Coal mine methane abatement is applicable in any area with coal mines. While China and the United States are the largest coal producers, Russia, Ukraine, Kazakhstan, and India also generated more than 10 Mt CO₂‑eq (100-yr) from coal mines in 2015 (GMI, 2015).

Levels of methane emissions from coal mines can vary geographically. The greatest abatement potential is in China, Kazakhstan, Australia, and several countries in Eastern Europe and Africa (Shindell et al., 2024). However, methane abatement is recommended for all coal mining activities, and high-income countries are in a position to share supportive technologies and practices for coal mine methane abatement with other coal-producing countries to reduce methane emissions from active and abandoned or closed mines.

Action Word
Manage
Solution Title
Coal Mine Methane
Classification
Highly Recommended
Lawmakers and Policymakers
  • Create policies based on global best practices, such as the IEA’s roadmap to implementing CMM regulations.
  • Require all coal mines to measure and report on methane emissions.
  • Invest in monitoring, reporting, and verification technologies, such as satellites, and support low-income countries in monitoring emissions.
  • Provide financial incentives, such as reduced taxes, subsidies, grants, low-interest loans, and feed-in tariffs, for adopting drainage and capture technologies suitable for the region.
  • Require closed and abandoned mines to be sealed and monitored.
  • Compile or update global inventories of the status of abandoned and closed mines.
  • When possible, do not approve the construction of new coal mines.
  • Require low-emitting technologies for equipment, coal processing, storage, and transportation.
  • Develop infrastructure to use captured CMM, including gas processing, grid connections, and industry capacity.
  • Establish clear resource rights to methane emitted from active and abandoned mines.

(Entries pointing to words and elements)
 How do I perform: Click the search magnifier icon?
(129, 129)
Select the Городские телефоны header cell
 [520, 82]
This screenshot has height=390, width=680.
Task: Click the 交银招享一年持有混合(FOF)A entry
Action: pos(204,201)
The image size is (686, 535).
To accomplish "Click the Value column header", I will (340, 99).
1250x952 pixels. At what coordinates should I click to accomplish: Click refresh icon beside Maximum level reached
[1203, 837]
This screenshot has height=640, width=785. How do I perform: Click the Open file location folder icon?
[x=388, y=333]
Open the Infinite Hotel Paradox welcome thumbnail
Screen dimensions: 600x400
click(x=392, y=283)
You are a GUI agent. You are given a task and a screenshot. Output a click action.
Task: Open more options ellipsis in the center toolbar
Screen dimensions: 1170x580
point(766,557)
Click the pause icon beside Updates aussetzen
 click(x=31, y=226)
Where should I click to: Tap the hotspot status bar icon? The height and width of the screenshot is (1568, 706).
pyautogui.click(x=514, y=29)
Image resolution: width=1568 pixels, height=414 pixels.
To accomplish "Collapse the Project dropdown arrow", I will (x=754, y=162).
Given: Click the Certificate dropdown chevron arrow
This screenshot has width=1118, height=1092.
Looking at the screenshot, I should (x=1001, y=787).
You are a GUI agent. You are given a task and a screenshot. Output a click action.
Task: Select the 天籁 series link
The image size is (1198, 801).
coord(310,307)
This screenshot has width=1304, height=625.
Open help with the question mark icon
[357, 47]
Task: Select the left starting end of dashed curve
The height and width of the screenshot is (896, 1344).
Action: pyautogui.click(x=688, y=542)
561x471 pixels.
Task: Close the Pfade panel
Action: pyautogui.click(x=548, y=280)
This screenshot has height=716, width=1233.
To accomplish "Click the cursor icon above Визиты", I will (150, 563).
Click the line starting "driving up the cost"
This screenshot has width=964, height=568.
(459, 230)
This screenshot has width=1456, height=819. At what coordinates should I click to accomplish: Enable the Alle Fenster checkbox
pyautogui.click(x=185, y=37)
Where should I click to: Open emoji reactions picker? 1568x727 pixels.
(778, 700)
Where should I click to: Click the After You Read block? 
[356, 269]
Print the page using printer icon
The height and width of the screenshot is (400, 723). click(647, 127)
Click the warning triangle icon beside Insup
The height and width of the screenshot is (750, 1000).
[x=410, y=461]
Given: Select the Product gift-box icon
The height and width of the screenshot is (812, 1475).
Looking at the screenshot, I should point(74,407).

* Written instruction A *
From the coal mine methane text, pull out the part starting at "Action Word" and ending at "in monitoring emissions.".
* Written instruction B *
In the coal mine methane text, which countries other than China and the United States generated more than 10 Mt CO₂‑eq from coal mines in 2015?
* Written instruction C *
Carry on writing the coal mine methane text, starting right after its last line.
None of the items are needed.

* Output A *
Action Word
Manage
Solution Title
Coal Mine Methane
Classification
Highly Recommended
Lawmakers and Policymakers
  • Create policies based on global best practices, such as the IEA’s roadmap to implementing CMM regulations.
  • Require all coal mines to measure and report on methane emissions.
  • Invest in monitoring, reporting, and verification technologies, such as satellites, and support low-income countries in monitoring emissions.

* Output B *
Russia, Ukraine, Kazakhstan, and India.

* Output C *
  • Include CMM recovery in Nationally Determined Contributions and other international reporting instruments.
  • Provide educational resources to industry leaders, including potential reduction options, workshops, actionable reports, direct engagements, and demonstrations.
  • Join, support, or create public initiatives such as the Global Methane Initiative, Global Methane Pledge, or Global Methane Hub.

Further information:

Practitioners
  • Use or destroy CMM to the maximum extent.
  • Work with policymakers to create policies based on global best practices, such as the IEA’s roadmap to implementing CMM regulations.
  • Measure and report on methane emissions.
  • Invest in monitoring, reporting, and verification technologies, such as satellites, and support low-income countries to monitor emissions.
  • Take advantage of any financial incentives, such as reduced taxes, subsidies, grants, low-interest loans, and feed-in tariffs, to adopt drainage and capture technologies suitable for the region.
  • Ensure abandoned and closed mines are sealed and monitored.
  • Compile or update global inventories of the status of abandoned and closed mines.
  • When possible, do not approve the construction of new coal mines.
  • Develop infrastructure to use captured CMM, including gas processing, grid connections, and industry capacity.
  • Assist policymakers in establishing clear resource rights to methane emitted from active and abandoned mines.
  • Use existing drainage systems for gas capture, utilization, and sale.
  • Improve technologies, such as thermal oxidizers, for the purposes of VAM destruction.
  • Partner with carbon markets that are linked to CMM abatement.
  • Improve CMM emissions modeling and monitoring, including satellites and on-the-ground methods.
  • Invest in research and development to improve extraction, capture, storage, transportation, and utilization technologies.
  • Join, support, or create public initiatives such as the GMI, Global Methane Pledge, or Global Methane Hub.
  • Educate industry leaders, including sharing potential reduction options, through workshops, actionable reports, direct engagements, and demonstrations.

Further information:

Business Leaders
  • Ensure that operations or investments that include coal mines utilize or destroy methane emissions.
  • Do not invest, plan to use, or create agreements with new coal mines.
  • Invest in high-integrity carbon markets that are linked to CMM abatement.
  • Invest in R&D to improve the efficiency of extraction, capture, storage, transportation, and utilization technologies.
  • Develop infrastructure to use captured CMM, including gas processing, grid connections, and industry capacity.
  • Utilize existing data sets such as the UN’s International Methane Emissions Observatory to inform current and future decisions.
  • Join, support, or create public initiatives such as the Global Methane Initiative, Global Methane Pledge, or Global Methane Hub.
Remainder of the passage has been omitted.